Further, the specific content of step S43 is:
s431: the text embedded features in the selection step S42 are respectively input into two semantic enhancement modules, wherein the data input by any semantic enhancement module is made to be
Figure SMS_17
The semantic enhancement module enhances the semantic expression process as follows:
Figure SMS_18
in the method, in the process of the invention,
Figure SMS_19
representing a convolution in the length direction of the text character sequence; />
Figure SMS_20
Representing an average pooling operation; />
Figure SMS_21
Representation ofReluActivating a function; />
Figure SMS_22
Representing a convolution pooling feature; />
Figure SMS_23
An activation expression representing a convolution feature;
s432: a corresponding semantic enhancement module obtains text semantic features after processing
Figure SMS_24
The calculation formula is as follows:
Figure SMS_25
in the method, in the process of the invention,
Figure SMS_26
expressed as an activation functionSigmod
Further, in step S44, the text semantic features in step S43 and the position coding features in step S32 are encoded and decoded, and the specific content of the recognition result of the output semantic enhancement module is:
s441: two corresponding text semantic features obtained after processing the two semantic enhancement modules
Figure SMS_27
Key of multi-head attention module as self-mask respectively +.>
Figure SMS_28
Sum->
Figure SMS_29
Simultaneously combining the position coding features output by the position embedding layer in the step S3
Figure SMS_30
Then input to the self-masking multi-head attention module for processing, and output to obtain semantic enhancement feature +.>
Figure SMS_31
The processing calculation formula is as follows:
Figure SMS_32
in the method, in the process of the invention,
Figure SMS_33
for a self-masking attention matrix, the elements on the diagonal of the matrix are minus infinity, while the elements on the off-diagonal are 0;
s442: semantic-based enhancement features
Figure SMS_34
Performing linear transformation andsoftmaxand activating function processing, and outputting a recognition result of the semantic enhancement module.

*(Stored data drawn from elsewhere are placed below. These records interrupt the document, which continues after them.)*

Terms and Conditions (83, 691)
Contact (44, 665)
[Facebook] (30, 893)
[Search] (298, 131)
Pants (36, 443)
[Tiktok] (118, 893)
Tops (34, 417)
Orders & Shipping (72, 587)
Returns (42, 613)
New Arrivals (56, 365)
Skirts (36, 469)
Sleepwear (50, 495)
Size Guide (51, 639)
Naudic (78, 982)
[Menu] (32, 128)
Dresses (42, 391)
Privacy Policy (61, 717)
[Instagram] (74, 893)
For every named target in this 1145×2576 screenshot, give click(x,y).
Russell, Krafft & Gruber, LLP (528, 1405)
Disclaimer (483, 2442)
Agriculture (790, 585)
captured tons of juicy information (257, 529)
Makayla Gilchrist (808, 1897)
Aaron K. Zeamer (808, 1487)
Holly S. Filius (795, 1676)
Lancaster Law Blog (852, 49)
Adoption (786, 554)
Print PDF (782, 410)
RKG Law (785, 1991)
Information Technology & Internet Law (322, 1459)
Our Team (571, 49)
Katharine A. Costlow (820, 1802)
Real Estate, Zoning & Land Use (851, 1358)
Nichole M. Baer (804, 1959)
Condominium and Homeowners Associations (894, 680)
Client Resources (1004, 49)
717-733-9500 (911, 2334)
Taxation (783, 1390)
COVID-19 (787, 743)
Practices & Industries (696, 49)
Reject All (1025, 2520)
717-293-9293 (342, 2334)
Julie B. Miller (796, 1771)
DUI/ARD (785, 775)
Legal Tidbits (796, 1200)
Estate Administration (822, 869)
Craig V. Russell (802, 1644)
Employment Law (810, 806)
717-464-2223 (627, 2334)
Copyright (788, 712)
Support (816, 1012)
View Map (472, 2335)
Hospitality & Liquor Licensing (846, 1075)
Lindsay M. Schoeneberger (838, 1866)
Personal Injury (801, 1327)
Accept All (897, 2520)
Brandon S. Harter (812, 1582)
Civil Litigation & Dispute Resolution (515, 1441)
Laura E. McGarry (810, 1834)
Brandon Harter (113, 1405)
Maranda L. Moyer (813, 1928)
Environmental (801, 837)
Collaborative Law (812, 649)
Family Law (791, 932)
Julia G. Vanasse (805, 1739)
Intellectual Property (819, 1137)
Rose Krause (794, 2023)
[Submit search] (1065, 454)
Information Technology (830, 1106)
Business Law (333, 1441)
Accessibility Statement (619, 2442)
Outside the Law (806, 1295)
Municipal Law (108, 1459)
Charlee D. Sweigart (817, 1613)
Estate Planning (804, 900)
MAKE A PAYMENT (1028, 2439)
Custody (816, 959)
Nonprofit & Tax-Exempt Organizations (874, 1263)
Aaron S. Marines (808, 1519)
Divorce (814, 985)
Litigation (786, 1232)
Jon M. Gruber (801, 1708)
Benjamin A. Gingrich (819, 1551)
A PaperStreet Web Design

Further, in step S45, the extraction of the fused text feature
Figure SMS_35
The specific contents of (3) are as follows:
Figure SMS_36
in the method, in the process of the invention,
Figure SMS_37
is a super ginseng for training, and is a->
Figure SMS_38
Is->
Figure SMS_39
And->
Figure SMS_40
Is spliced by (a)>
Figure SMS_41
Further, in step S46, the specific contents are as follows:
s461: constructing undirected full-join graphs between different characters belonging to the same text
Figure SMS_42
Wherein->
Figure SMS_43
Nodes representing undirected full-connectivity graph, +.>
Figure SMS_44
Representing the edges of the undirected fully connected graph and treating the different characters in the text as nodes in the graph, i.e. node +.>
Figure SMS_45
Is taken from the value +.>
Figure SMS_46
While the relatedness between nodes is considered an edge; constructing a relation diagram of undirected full connection diagram>
Figure SMS_47
Expressed mathematically as:
Figure SMS_48
in the method, in the process of the invention,
Figure SMS_50
indicate->
Figure SMS_53
A plurality of nodes; />
Figure SMS_54
Indicate->
Figure SMS_51
A plurality of nodes; />
Figure SMS_52
,/>
Figure SMS_55
,/>
Figure SMS_56
And->
Figure SMS_49
Is a parameter for training;
s462: establishing residual links, performing graph reasoning by using a graph convolution network method, wherein the calculation process is as follows:
Figure SMS_57
in the method, in the process of the invention,
Figure SMS_59
representing character characteristic expression after graph reasoning; />
Figure SMS_63
And->
Figure SMS_65
The residual weight matrix and the picture convolution weight matrix are respectively used for training; />
Figure SMS_60
I.e. representing->
Figure SMS_61
Which belongs to a membership matrix; since the graph winding network is multi-layered, in the first layer +.>
Figure SMS_64
The value is equivalent to the fused text feature +.>
Figure SMS_66
In the subsequent layers +.>
Figure SMS_58
Is equivalent to the value of +.>
Figure SMS_62
A value;
s463: linear transformation of character features after graph reasoningsoftmaxAnd activating function processing, and outputting text recognition based on graph reasoning.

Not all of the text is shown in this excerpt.